Fox News Attacks CNN’s ‘Hit Piece’ On Christian Nationalism With Misleading Edit

 

Fox News spent a segment Saturday night attacking a CNN documentary it chose not to show in full. That choice is itself an argument.

Kayleigh McEnany teed up CNN’s forthcoming The Whole Story episode on Christian nationalism by calling it a “hit piece on the resurgence of Christianity in America.” She questioned whether the documentary would include evidence of genuine spiritual revival rather than caricature. Then she rolled tape.

What viewers saw was a sliver of CNN’s teaser. What they did not see was the portion that directly addressed the very question McEnany raised.

CNN correspondent Pamela Brown interviewed Andrew McIlwain, an avowed Christian nationalist in Taylor, Texas. In the full promotional clip, McIlwain reflects on Charlie Kirk’s funeral: “Just the brutality of it. I mean, the way we had all these political leaders proclaiming the name of Christ at his funeral, it was amazing.” Brown follows up: “Do you think it marked a turning point for mission and for America?”
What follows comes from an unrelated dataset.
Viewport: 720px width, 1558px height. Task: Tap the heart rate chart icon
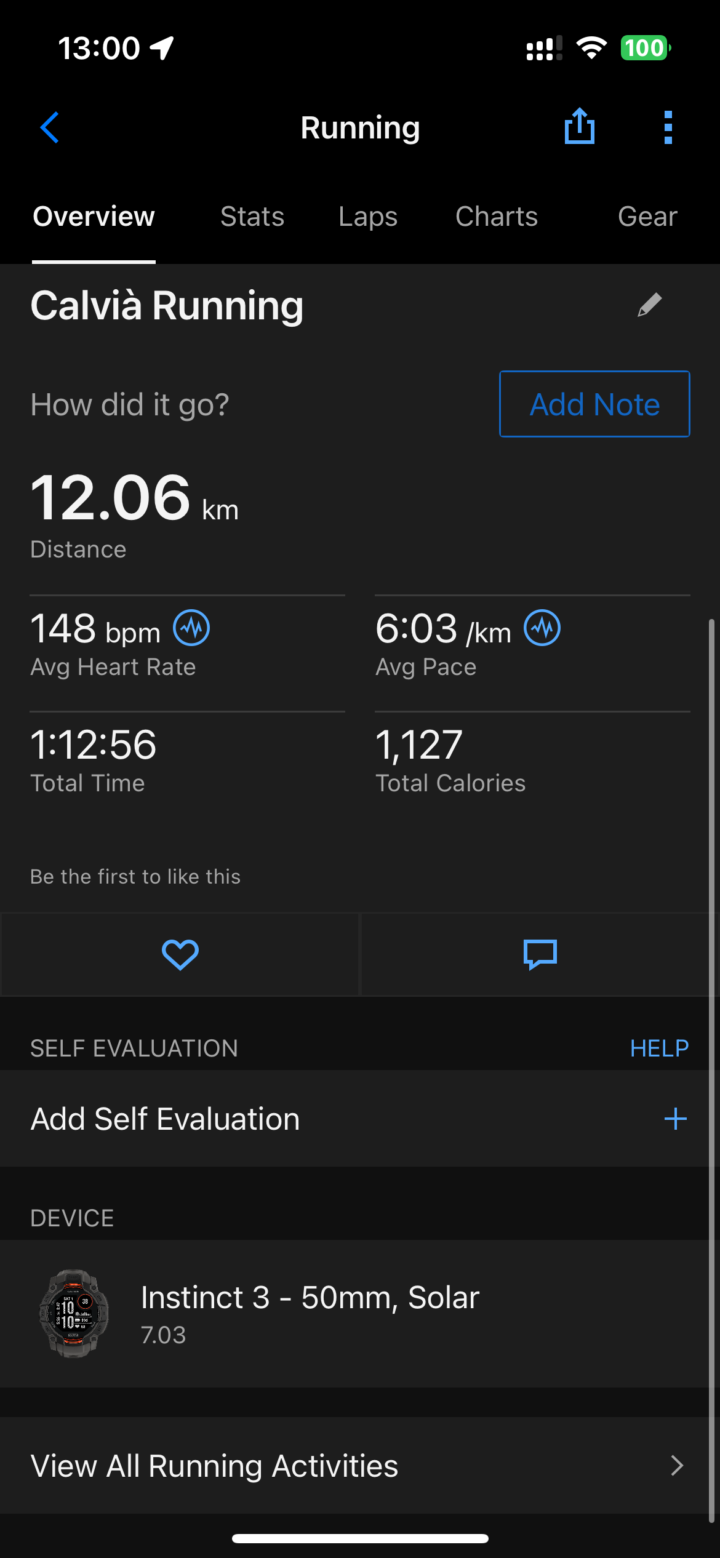(x=192, y=629)
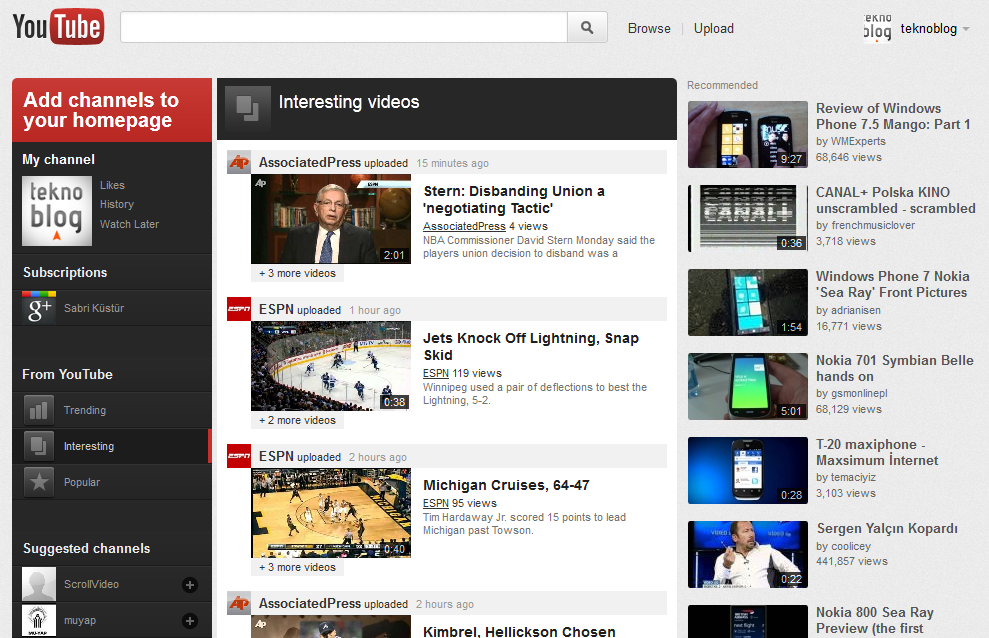Select Interesting in From YouTube list
Image resolution: width=989 pixels, height=638 pixels.
(89, 446)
McIlwain answers in explicitly theological terms: “With the rise of interest in Christianity? I think there’s a sense that this way of life, the way America has been heading, that’s not the answer. Well, where is the answer? Well we find that answer in scripture in Christ.”

And then Brown delivers the line Fox’s audience never heard: “Kirk’s death happened at a moment of unprecedented alignment between Christian nationalists and the Trump administration.”

That sentence is not an aside. It is the documentary’s thesis in miniature. It clarifies that the project is not an attack on churchgoing or orthodox belief. It is an examination of the political alignment between a self-described Christian nationalist movement and executive power.

Fox cut it.

Instead, McEnany presented the film as an assault on faith itself and amplified a Georgetown professor’s warning about “radicalized” Christians. She insisted the framing was “so off base,” collapsing any distinction between Christianity as religion and Christian nationalism as an ideology seeking to shape public policy.

Sunday morning, viewers of Fox & Friends Weekend gave the CNN doc the same treatment, with duplicitous omissions. While Griff Jenkins allowed “And, look, in full context — we haven’t seen the whole thing but…” before criticizing the documentary. Charlie Hurt insisted that the documentary (he hadn’t watched) was evidence of “bigotry” against Christians.

By trimming Brown’s contextual line and McIlwain’s own articulation of a faith-centered political vision, Fox transformed a documentary about political theology into an imagined attack on believers. The audience was invited to reject a caricature while being shielded from the actual argument.

The central question Brown is asking — whether a movement that openly ties America’s future to “scripture” and enjoys “unprecedented alignment” with a presidential administration warrants scrutiny — never made it to the people most likely to vote on it.

Not all conservative Christians are preemptively aggrieved by Brown’s documentary treatment of Christian Nationalism. David Goodman, co-author of Sec of Defense Pete Hegseth’s book, Battle of the American Mind, said that the promotional segment was a fair treatment:

The CNN documentary airs Sunday evening at 8 PM.

Watch the original segment above via CNN.

This is an opinion piece. The views expressed in this article are those of just the author.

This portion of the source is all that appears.